Untitled 1987/88 , 1987-1988
type C photograph, adhesive tape, pins on marine ply panel housed in ultra low UV Perspex box
240.0
x 180.0
cm
signed, dated and inscribed with title (on the reverse)
SOLD
Provenance
The artist, Melbourne
Private collection, Melbourne
Exhibited
"Bill Henson: Three Decades of Photography", Art Gallery of New South Wales, Sydney, 8 January-3 April 2005; National Gallery of Victoria, 23 April-10 July 2005
Literature
'Bill Henson: Mnemosyne', Scalo, Berlin, Zurich, New York, 2005, illustrated p. 347
The 'Untitled 1987/88' series were all taken in New York and Los Angeles, exposing through Henson's interpretation, the night-life and/or low-life of each city. Powerful night images of Los Angeles' expansive lights, the neon flashing lights of girlie bars and Eros cinemas, prostitutes, Time Square and generally figures caught unknowingly exposing their vulnerability to Henson's eye.

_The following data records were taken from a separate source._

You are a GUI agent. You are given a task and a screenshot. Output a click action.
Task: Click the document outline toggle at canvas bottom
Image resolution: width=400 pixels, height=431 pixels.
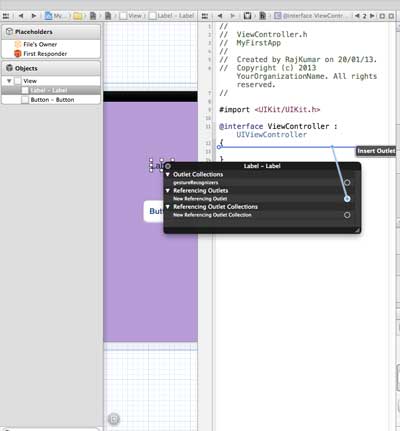click(x=114, y=419)
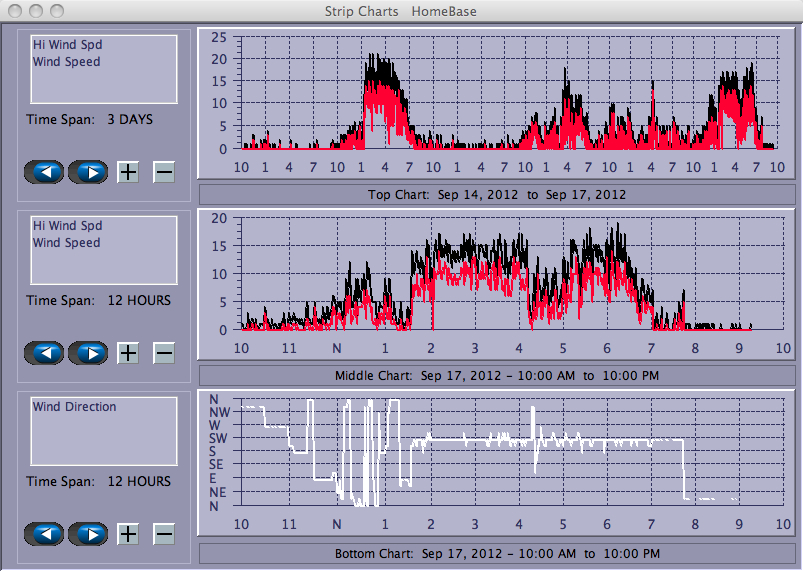The height and width of the screenshot is (571, 803).
Task: Click the top chart's back arrow button
Action: click(44, 172)
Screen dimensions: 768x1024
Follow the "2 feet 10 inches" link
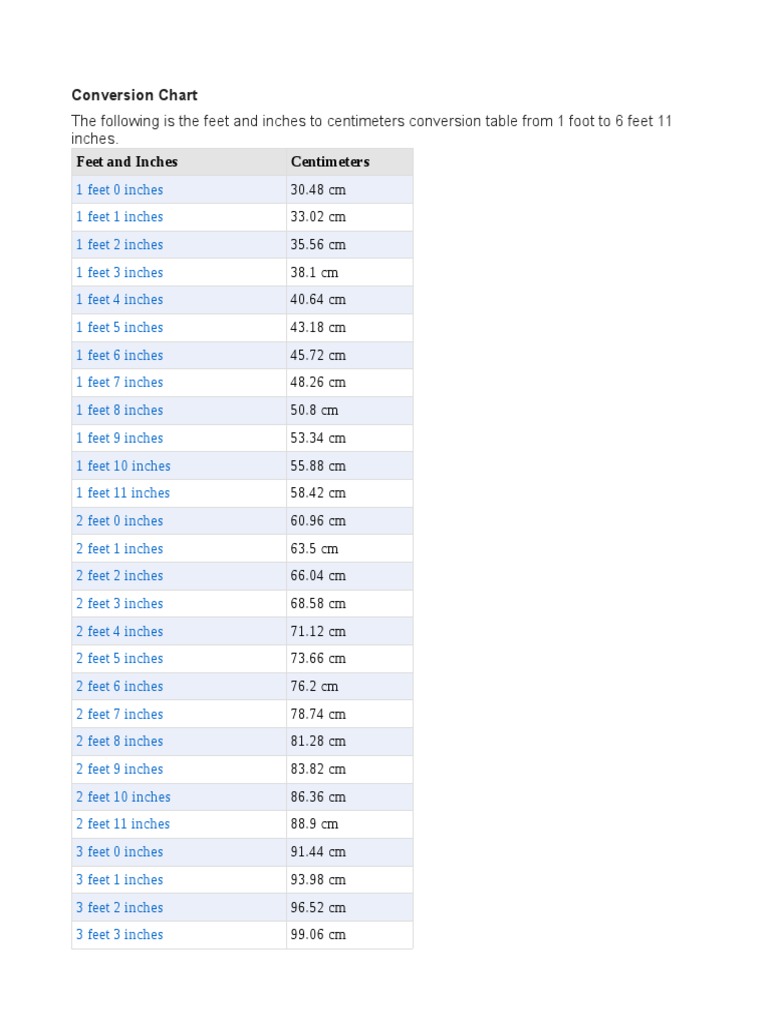pyautogui.click(x=123, y=797)
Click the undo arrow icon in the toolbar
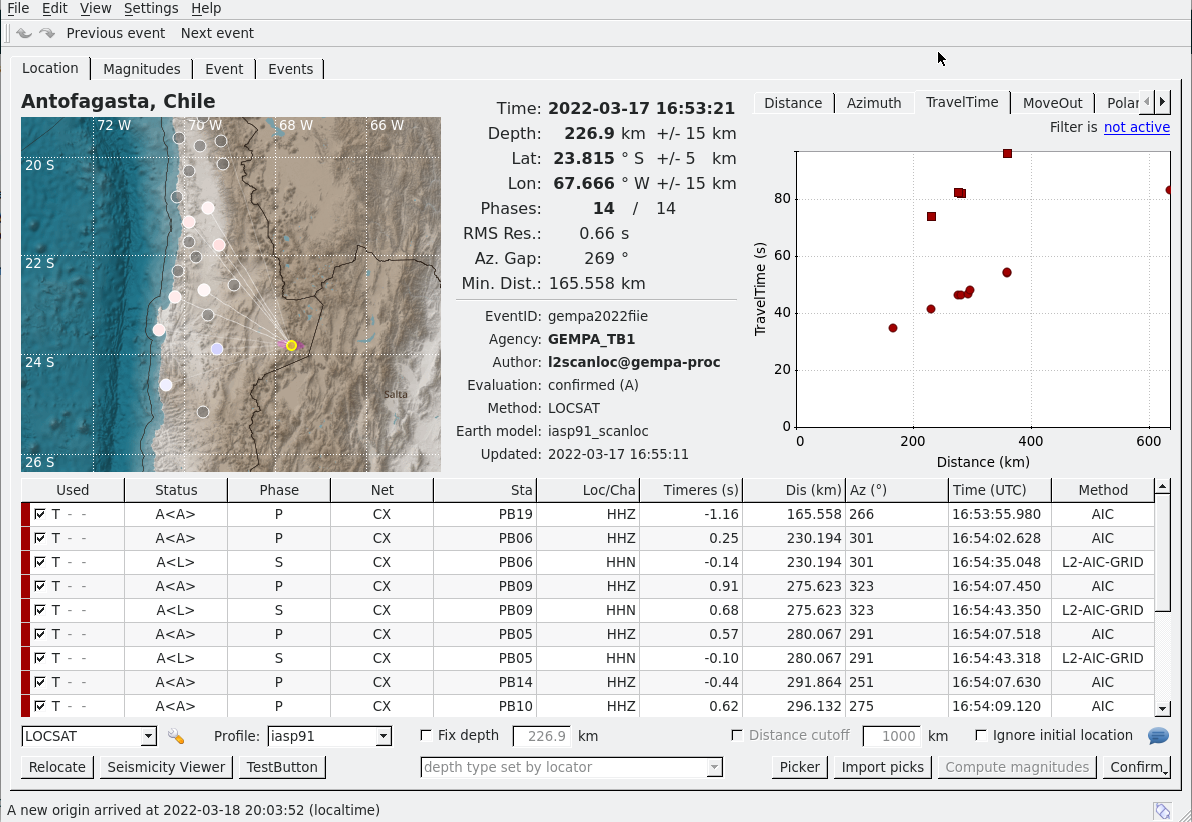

It is interesting to note that the cut-screens are not torn but are cut. As Isobel Crombie notes 'This implies consideration and precision rather than the rhetorical flourish of a rip. To emphasise the absence of capriousness in this act, it is only necessary to look at the careful eye for composition and different cutting techniques in these works. Although this cut paper creates a potential chaos, there is a satisfying unity between the various components of the overall work that connects with the similarly fragmented photographic narratives. The cut shapes are integral players in the overall drama of the work, accentuating moods evoked by the actions of the figures or of a dramatic light effect. Sometimes these shapes operate as punctuation points, dividing the planes of the picture; sometimes they are jagged, suggestive of violence; and at other times they have a more tender quality, softly tumbling down the image.' (I Crombie 'Untitled' in 'The Photographs of Bill Henson', Bill Henson, Melbourne, 1995, p.13).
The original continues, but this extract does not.